WRITTEN REQUEST -
List, in order, the time of every post in the forum thread on proving 1/b < 1/a, along with the username of each poster.

— BEGIN SUPPLIED TEXT —

'Show that' help

**Glitch** · July 8th 2010, 09:39 PM

The question asks:

Suppose that ab > 0. Show that if a < b, then 1/b < 1/a.

I know this is correct, but I don't know how to show it. I did this:

aa^-2 < ba^-2

1/a < ba^-2

(b^-2)/a < (a^-2)/b

Hoping that I could find a way to swap the inequality sign around whilst creating the fractions required. But I can't seem to do it.

Any assistance would be great!

**undefined** · July 8th 2010, 09:46 PM

Originally Posted by Glitch

The question asks:

Suppose that ab > 0. Show that if a < b, then 1/b < 1/a.

I know this is correct, but I don't know how to show it. I did this:

aa^-2 < ba^-2

1/a < ba^-2

(b^-2)/a < (a^-2)/b

Hoping that I could find a way to swap the inequality sign around whilst creating the fractions required. But I can't seem to do it.

Any assistance would be great!

You can consider two cases: (1) a and b are both positive, or (2) a and b are both negative.

**Glitch** · July 8th 2010, 09:54 PM

Ok. But am I on the right track? Is there a method to proving this?

**Also sprach Zarathustra** · July 8th 2010, 09:54 PM

Originally Posted by undefined

You can consider two cases: (1) a and b are both positive, or (2) a and b are both negative.

We can do it without "consider two cases"...

1/b<1/a

1/b-1/a<0

{a-b}/ab<0

since ab>0, and a<b, it's obvious!

**Glitch** · July 8th 2010, 10:00 PM

Thanks! Looks like I was way off! :P

If I were to write that in an exam, would I have to explain why it's obvious?

**Also sprach Zarathustra** · July 8th 2010, 10:05 PM

Yes, you explain it in the next form:

{a-b}<0 since a<b(given)
ab>0 {given}

so, {a-b}/ab={-}/{+}={-}<0

ok?

— END SUPPLIED TEXT —
— BEGIN MATERIAL SHOWN —

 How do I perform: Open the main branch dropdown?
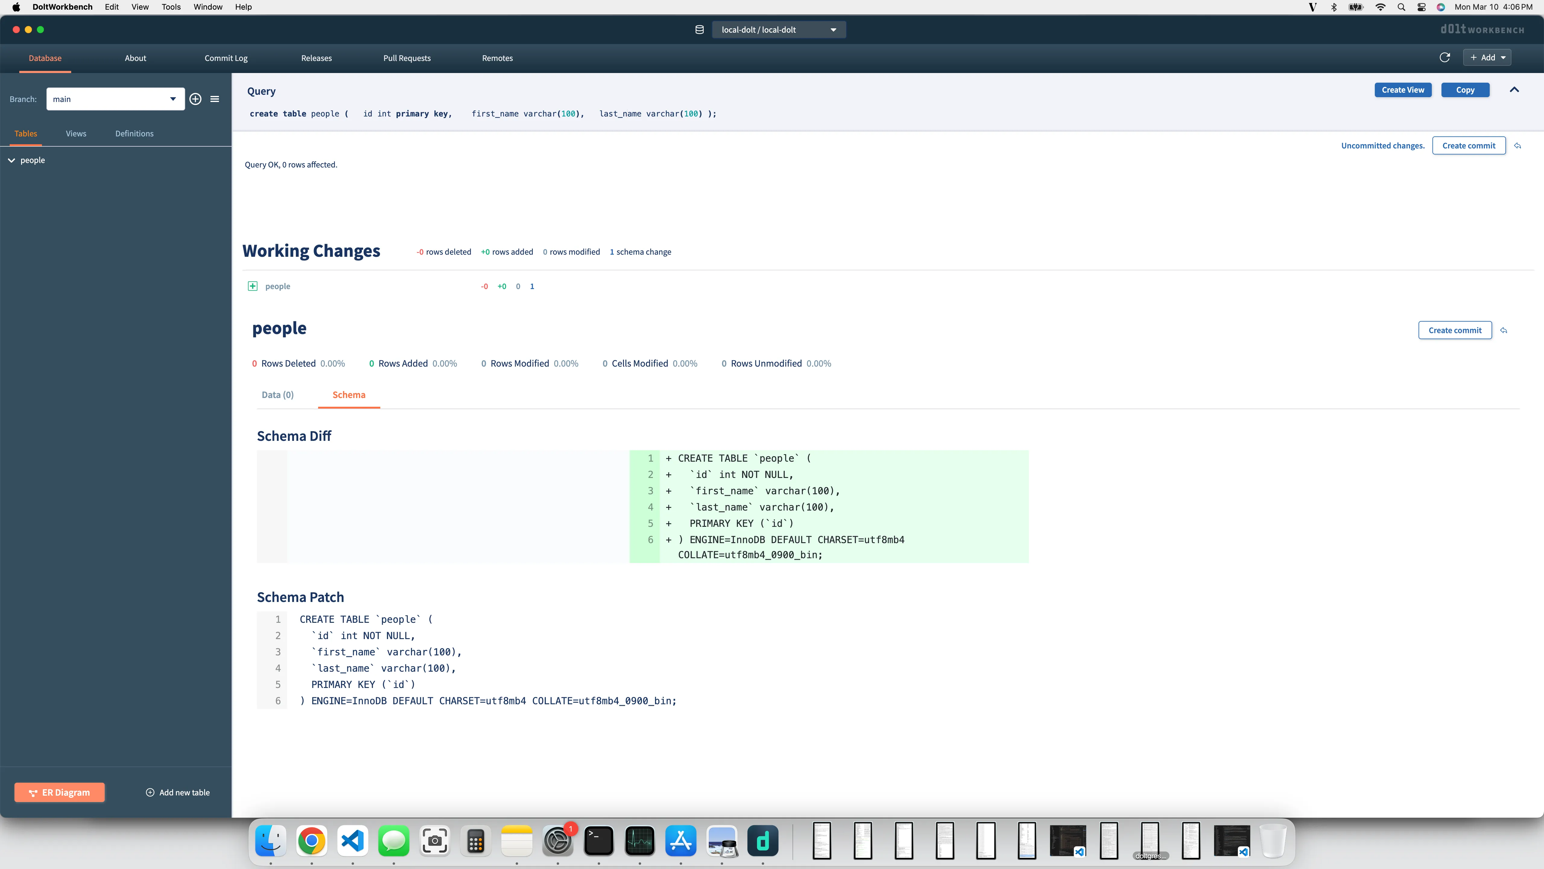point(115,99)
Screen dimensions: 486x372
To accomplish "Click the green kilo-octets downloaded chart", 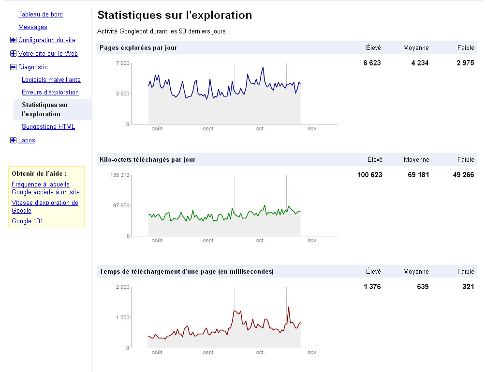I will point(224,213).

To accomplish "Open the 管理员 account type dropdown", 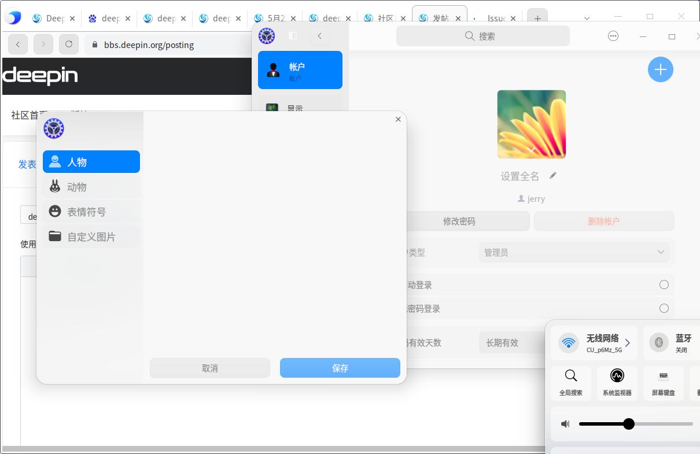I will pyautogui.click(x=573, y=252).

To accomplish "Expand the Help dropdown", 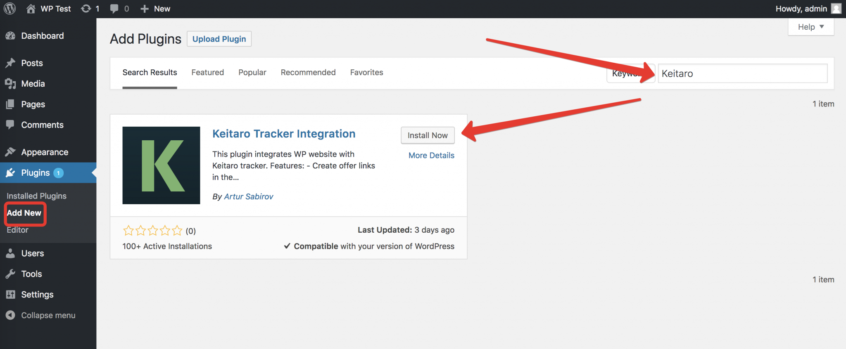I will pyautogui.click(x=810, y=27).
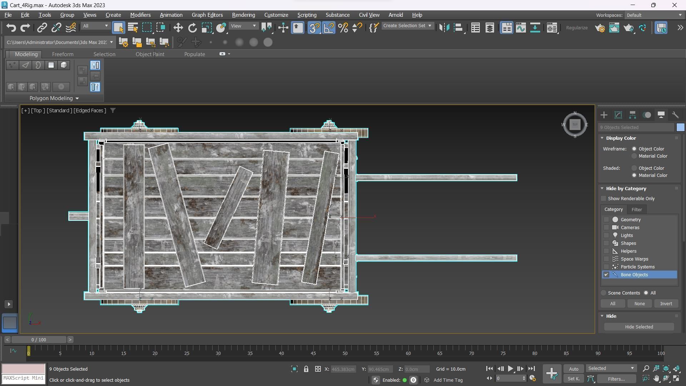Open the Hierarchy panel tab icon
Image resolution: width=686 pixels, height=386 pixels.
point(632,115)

— END MATERIAL SHOWN —

SOLUTION TO THIS EXERCISE -
09:39 PM, Glitch
09:46 PM, undefined
09:54 PM, Glitch
09:54 PM, Also sprach Zarathustra
10:00 PM, Glitch
10:05 PM, Also sprach Zarathustra